Nach monatelangem Hin- und-Her ist der zähe Kampf zwischen Elektronikherstellern und den Autorenverbänden über die Urheberrechtsabgaben in Spanien zu Ende gegangen. Der am 19. Juni veröffentlichte Ministerialerlass legt die Höhe des umstrittenen „canon digital“ endgültig fest.

Condor

03.07.2008 - Spanien - Madrid - Es handelt sich dabei um eine Abgabe, die auf elektronische Datenträger erhoben wird, die Kopien von urheberrechtlich geschützten Werken speichern könnten, und die dazugehörigen Brenner.
So müssen die Hersteller ab dem 1. Juli für jeden MP3 oder MP4-Spieler 3,15 Euro abführen - sogar für jedes Handy muss nun 1,10 Euro bezahlt werden, wenn dieses eine Kamera oder MP3-Spieler enthält. Immerhin fiel die Abgabe für Handys auf Druck der Mobilfunkunternehmen und Handyhersteller 26% geringer aus, als ursprünglich geplant.
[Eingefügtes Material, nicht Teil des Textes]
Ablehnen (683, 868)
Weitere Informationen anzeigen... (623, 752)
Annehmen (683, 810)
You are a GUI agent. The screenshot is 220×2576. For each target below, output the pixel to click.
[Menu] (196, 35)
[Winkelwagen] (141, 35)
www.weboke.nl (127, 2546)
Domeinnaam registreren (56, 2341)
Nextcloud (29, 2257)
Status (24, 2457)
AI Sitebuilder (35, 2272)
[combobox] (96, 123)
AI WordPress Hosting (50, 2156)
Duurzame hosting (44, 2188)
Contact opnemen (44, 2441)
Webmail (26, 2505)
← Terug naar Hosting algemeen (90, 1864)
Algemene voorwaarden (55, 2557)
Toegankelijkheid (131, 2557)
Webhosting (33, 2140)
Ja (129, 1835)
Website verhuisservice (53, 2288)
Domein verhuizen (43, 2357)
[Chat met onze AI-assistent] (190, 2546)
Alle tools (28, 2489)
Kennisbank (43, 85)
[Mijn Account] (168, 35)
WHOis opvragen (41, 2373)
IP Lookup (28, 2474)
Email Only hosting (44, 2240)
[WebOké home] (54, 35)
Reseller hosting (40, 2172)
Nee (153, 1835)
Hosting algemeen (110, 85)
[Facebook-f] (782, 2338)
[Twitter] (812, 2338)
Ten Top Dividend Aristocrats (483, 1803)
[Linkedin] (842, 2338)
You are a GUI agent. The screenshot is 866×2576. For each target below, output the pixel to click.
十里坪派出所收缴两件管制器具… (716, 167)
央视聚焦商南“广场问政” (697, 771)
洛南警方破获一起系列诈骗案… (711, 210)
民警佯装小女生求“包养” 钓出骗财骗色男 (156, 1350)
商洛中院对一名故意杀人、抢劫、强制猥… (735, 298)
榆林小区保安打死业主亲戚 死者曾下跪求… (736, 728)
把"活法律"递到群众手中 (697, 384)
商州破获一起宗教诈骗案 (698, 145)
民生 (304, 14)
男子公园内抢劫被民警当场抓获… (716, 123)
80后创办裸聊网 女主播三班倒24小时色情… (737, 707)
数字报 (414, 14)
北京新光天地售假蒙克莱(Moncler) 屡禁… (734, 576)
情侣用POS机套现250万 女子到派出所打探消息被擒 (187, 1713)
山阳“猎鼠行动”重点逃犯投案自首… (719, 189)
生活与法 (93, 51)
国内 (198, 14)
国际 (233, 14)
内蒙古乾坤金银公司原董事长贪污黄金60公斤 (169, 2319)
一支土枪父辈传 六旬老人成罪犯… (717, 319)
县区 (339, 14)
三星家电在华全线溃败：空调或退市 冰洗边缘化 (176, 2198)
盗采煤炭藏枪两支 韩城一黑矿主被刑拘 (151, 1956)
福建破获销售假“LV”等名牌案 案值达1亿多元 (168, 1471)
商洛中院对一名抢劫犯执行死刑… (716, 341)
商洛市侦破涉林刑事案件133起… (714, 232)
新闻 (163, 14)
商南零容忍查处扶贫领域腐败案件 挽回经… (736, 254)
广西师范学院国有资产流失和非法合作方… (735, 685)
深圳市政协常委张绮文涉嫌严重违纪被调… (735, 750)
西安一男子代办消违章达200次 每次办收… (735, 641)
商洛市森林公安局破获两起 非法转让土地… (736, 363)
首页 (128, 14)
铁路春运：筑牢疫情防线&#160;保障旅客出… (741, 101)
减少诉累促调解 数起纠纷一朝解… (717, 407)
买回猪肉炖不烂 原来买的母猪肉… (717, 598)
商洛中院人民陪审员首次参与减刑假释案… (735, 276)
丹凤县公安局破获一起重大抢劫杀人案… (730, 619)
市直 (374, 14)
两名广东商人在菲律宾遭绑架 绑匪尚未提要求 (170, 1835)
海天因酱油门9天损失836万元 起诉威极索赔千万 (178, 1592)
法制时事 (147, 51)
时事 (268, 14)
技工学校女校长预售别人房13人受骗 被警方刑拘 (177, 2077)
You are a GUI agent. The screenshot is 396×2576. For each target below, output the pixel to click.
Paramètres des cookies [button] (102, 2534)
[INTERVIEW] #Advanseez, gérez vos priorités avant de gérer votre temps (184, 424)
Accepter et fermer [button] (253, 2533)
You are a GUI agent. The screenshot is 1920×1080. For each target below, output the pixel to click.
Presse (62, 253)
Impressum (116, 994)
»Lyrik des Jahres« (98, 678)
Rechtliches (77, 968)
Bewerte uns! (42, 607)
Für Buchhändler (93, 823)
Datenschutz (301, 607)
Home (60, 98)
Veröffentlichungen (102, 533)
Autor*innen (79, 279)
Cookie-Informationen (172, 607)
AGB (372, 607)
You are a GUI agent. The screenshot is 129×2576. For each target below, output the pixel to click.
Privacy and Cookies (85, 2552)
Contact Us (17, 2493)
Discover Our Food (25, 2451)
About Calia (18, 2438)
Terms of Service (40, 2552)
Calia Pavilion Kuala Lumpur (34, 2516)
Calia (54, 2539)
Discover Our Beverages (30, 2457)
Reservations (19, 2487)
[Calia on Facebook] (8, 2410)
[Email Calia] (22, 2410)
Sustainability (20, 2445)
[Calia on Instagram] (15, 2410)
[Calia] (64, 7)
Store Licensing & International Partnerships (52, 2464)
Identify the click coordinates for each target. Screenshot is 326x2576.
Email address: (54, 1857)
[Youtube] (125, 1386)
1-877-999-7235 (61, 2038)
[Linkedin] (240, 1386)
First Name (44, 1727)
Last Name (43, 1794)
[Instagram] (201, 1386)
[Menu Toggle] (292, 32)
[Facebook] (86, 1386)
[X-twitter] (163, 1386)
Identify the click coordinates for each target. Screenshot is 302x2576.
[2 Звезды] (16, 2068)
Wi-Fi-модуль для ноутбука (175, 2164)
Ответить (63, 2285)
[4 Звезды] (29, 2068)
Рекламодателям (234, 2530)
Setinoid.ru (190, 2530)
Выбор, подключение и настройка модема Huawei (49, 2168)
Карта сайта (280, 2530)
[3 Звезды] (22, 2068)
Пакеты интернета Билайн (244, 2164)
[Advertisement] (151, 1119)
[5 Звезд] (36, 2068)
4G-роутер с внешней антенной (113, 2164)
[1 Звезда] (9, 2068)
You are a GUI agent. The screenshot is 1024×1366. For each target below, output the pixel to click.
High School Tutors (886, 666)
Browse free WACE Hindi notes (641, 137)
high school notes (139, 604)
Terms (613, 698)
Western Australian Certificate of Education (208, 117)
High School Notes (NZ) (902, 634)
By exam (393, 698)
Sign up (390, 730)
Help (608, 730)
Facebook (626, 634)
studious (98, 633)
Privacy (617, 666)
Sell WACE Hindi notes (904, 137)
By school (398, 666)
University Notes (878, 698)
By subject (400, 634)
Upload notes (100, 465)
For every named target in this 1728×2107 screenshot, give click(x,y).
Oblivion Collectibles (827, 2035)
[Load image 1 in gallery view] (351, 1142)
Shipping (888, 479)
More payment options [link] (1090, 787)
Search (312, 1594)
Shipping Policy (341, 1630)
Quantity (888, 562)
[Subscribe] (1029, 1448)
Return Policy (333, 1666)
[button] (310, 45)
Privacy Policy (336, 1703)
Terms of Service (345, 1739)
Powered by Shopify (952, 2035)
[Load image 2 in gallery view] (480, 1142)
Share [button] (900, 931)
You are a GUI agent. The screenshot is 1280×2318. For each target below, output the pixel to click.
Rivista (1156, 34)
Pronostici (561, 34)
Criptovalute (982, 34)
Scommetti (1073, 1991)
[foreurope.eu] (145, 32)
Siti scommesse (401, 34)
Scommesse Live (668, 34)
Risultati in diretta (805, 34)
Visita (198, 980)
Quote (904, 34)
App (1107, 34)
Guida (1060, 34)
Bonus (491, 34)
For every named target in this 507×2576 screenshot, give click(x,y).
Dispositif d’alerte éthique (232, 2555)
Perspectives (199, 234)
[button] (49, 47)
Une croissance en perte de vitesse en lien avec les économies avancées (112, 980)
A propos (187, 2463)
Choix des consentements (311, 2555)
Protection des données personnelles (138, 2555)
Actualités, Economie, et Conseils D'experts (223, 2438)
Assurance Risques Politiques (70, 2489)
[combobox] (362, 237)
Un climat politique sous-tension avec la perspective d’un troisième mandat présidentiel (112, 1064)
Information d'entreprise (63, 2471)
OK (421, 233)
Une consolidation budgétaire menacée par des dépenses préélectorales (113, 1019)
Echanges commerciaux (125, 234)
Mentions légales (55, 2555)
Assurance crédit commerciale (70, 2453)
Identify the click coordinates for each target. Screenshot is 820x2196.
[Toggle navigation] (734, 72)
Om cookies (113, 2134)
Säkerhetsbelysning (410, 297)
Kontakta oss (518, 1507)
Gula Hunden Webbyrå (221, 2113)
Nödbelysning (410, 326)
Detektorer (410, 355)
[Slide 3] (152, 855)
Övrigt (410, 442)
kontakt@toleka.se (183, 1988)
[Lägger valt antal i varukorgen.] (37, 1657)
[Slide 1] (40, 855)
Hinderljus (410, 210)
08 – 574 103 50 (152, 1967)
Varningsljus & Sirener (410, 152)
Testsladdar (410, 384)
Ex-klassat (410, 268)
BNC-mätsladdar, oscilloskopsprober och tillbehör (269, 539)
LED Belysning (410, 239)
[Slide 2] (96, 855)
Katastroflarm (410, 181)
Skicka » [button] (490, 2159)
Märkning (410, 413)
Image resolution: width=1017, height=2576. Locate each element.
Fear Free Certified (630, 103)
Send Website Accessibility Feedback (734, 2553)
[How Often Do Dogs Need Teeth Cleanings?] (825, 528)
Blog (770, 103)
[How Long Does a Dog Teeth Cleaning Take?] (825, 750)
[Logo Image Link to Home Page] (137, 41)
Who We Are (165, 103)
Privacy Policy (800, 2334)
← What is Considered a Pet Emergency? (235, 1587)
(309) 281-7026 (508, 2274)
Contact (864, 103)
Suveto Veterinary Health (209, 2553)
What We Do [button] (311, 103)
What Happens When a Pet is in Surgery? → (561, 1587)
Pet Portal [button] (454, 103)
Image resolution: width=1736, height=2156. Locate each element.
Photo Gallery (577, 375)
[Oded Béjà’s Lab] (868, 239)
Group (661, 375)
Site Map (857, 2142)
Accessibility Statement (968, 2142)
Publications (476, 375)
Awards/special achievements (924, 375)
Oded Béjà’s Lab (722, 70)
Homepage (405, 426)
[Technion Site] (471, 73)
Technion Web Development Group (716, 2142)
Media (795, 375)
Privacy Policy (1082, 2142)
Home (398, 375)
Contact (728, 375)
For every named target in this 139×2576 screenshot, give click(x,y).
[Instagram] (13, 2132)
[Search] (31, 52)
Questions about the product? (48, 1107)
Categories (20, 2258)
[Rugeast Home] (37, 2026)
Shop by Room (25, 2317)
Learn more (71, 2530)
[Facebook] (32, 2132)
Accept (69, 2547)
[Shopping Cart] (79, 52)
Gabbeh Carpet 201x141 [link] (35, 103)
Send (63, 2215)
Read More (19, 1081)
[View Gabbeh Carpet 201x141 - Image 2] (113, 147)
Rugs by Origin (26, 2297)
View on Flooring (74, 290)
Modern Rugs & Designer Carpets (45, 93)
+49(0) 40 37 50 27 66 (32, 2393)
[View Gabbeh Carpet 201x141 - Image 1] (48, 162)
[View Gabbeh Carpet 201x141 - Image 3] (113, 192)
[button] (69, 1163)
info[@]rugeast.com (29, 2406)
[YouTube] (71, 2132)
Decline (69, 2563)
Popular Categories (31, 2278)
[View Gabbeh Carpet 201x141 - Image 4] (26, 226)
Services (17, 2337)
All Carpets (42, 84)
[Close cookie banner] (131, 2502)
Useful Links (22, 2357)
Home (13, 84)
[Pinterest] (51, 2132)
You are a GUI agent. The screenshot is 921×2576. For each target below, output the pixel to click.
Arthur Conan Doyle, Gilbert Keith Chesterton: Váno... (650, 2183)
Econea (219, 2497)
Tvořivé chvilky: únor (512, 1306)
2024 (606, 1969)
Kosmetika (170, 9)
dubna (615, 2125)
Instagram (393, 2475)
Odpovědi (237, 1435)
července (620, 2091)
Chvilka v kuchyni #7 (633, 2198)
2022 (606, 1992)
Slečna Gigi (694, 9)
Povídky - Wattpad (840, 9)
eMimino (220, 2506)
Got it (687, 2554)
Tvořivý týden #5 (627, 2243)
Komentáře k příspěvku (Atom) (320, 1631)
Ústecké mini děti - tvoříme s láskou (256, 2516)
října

Die Abgabe für CD- und DVD-Rohlinge wird im Gegenzug leicht gesenkt; für eine CD muss man nun 17 Cent bezahlen, für eine DVD werden 44 Cent fällig. Doch auch andere Geräte sind vom „canon digital“ betroffen: Festplatten (12 Euro) - also auch Fernseher mit eingebauter Aufnahmefunktion - und Flash-Speicher/USB-Sticks (30 Cent).
Die Abgabe ist zwar direkt vom Hersteller an die Verbände abzuführen, letzten Endes wird dies aber auf den Verbraucher zurückfallen, kritisieren Verbraucherschützer.
Höchst umstritten ist die Abgabe, weil jeder Käufer eines betroffenen Geräts, also z.B. einer Leer-CD automatisch als Raubkopierer verdächtigt wird, auch wenn er damit beispielsweise nur seine eigenen Fotos archivieren will.
Die Regierung sieht vor, mit dieser Abgabe bis zum 30. Juni 2009 zwischen 110,2 und 117,8 Millionen Euro einzutreiben. Sollte dieser Wert überschritten werden, sollen im nächsten Jahr die Gebühren entsprechend gesenkt werden.
Im Vorfeld war die Diskussion um die Abgabe bereits zum Wahlkampfthema geworden. Die Volkspartei Partido Popular hatte sich strikt gegen die Abgabe ausgesprochen, während die regierenden Sozialdemokraten (PSOE) unbedingt daran festhalten wollten. „Diese Abgabe ist ein Beweis dafür, dass die Regierung von Rodríguez Zapatero nicht ruhen wird, bis auch der letzte Spanier ruiniert ist“, sagte César Sánchez, Sprecher für Neue Medien der PP.